Probabilities and Percentiles: A 3-Part Series
Machine learning is mainstream in our products and an excellent way to deliver predictive, real-time insights. In some cases, however, the terminology used by data scientists might be unfamiliar to key decision makers. Read on to learn more in our 3-part series on Probabilities & Percentiles.
Two of the most common ways to talk about the predictions from a machine learning model are the probability predicted by the model and the percentile of the prediction across the population evaluated by the model. It gets even more confusing since probabilities are often expressed as percentages. In this blog series, we will discuss what each of these outputs tell you and how to use them to solve problems for your business.
Part 1 – Probabilities
This is the first of three articles, where we get into what a probability represents. If you’re more interested in learning about quantiles, read Part 2. If you’re ready for the highlights on how probabilities and quantiles are different and when you should use each one, read Part 3.
By default, machine learning models often return a probability. A probability reflects the model’s prediction of how likely a record is to belong to a given group. The range of a probability is 0 to 1, including both 0 and 1, where 0 means something is impossible and 1 means that something will happen with certainty.
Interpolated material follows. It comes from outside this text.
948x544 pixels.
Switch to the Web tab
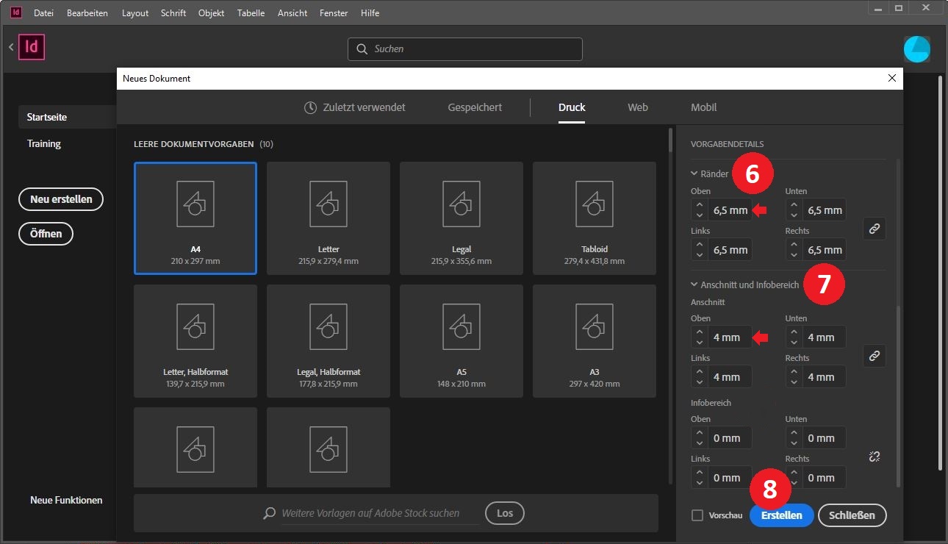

For example, we might train a model that tells us given the details we have about a customer, how likely are they to buy our product. If the customer buying or not buying our product was equally likely, the probability of both outcomes would be 1/2, or 0.5 (50%). If the customer was more likely to buy our product than not buy our product, the probability would be greater than 0.5, and conversely if they were more likely to not buy than to buy, the probability would be less than 0.5.
Part 2 – Percentiles (Quantiles)
This is the second of three articles, where we get into what quantiles, deciles, and percentiles are. To read about probabilities, check out Part 1. To read about how probabilities and quantiles are different, and when each is useful, read Part 3.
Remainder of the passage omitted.